Resurfacing of 14-mile I-83 stretch set to begin

Project to be finished next spring, officials say

April 29, 1999|By Liz Atwood | Liz Atwood,SUN STAFF

The commute to work from Pennsylvania and northern Baltimore County is about to get longer.

Starting early next month, highway crews will resurface a 14-mile stretch of Interstate 83 between Shawan Road and the Pennsylvania line and replace the northbound bridge over Quaker Bottom Road.

More than 48,000 people travel I-83 each day to get to jobs in Hunt Valley, Towson and Baltimore, say State Highway Administration officials.

For the next several months, motorists will have to contend with lane and ramp closures as crews remove and resurface I-83, upgrade ramps and guardrails and add grooved pavement along the shoulder to warn motorists when they have left the travel lane.

The bridge over Shawan Road and the southbound I-83 bridge over Quaker Bottom Road will be resurfaced, and the 46-year-old northbound I-83 bridge over Quaker Bottom Road will be replaced with an 82-foot-long, single-span steel bridge, highway officials said.

Joseph B. Fay Co. of Baltimore received the $5.5 million contract for the seven-mile project between Shawan and Mount Carmel roads.

The $3 million contract to repave seven miles between Middletown Road and the Pennsylvania line was awarded to LaFarge Corp. of Towson.

Both projects are to be finished in spring 2000, highway officials said.
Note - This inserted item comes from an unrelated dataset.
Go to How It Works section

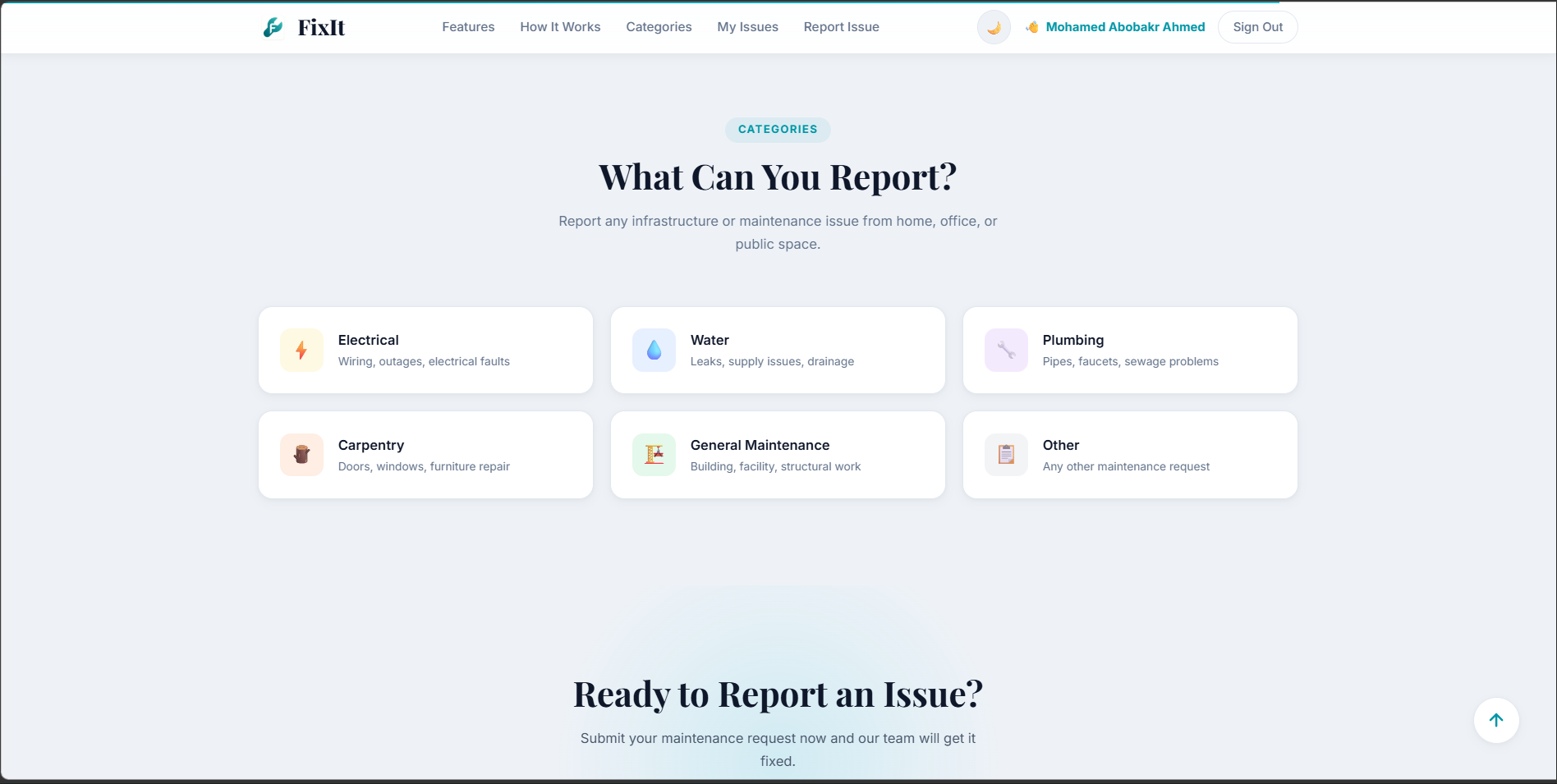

During the work, I-83 ramps might be closed from 9 p.m. to 5 a.m. Sunday through Thursday. Single lanes might be closed on I-83, except on weekends, when the road will remain open.
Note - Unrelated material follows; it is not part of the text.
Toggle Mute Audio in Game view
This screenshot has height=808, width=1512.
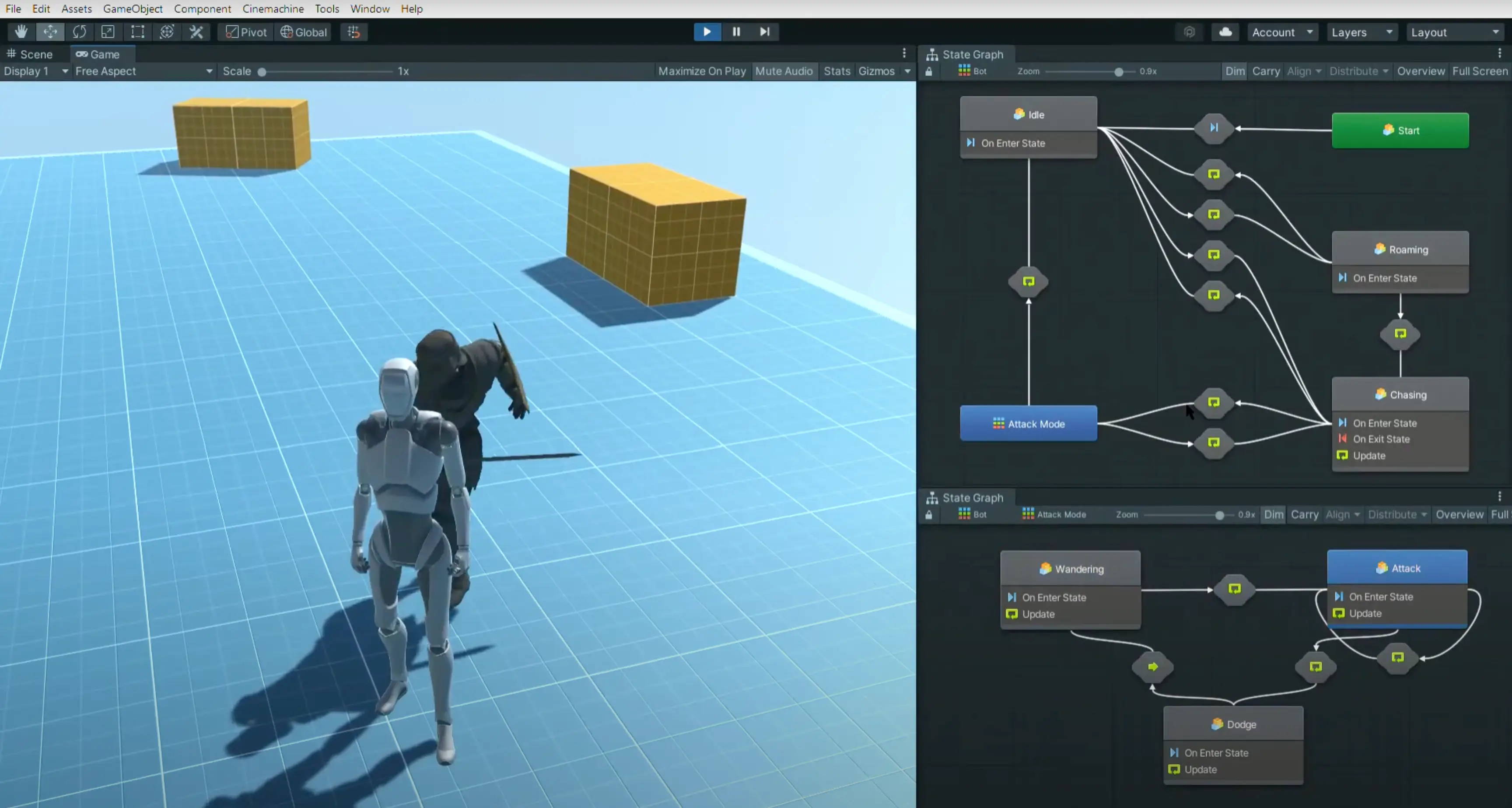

Single-lane closures might occur along Shawan Road between 9 a.m. and 3 p.m. Monday through Friday and between 9 p.m. and 5 a.m. Sunday through Thursday. Two lanes on Shawan might be closed between 9 p.m. and 5 a.m. Sunday through Thursday.

Single lanes might be closed on Quaker Bottom Road between 9 a.m. and 3 p.m. Monday through Friday and between 9 p.m and 5 a.m. Sunday through Thursday.

Motorists will be guided through the work zone and detours with message boards, concrete traffic barriers and barrels, highway officials said.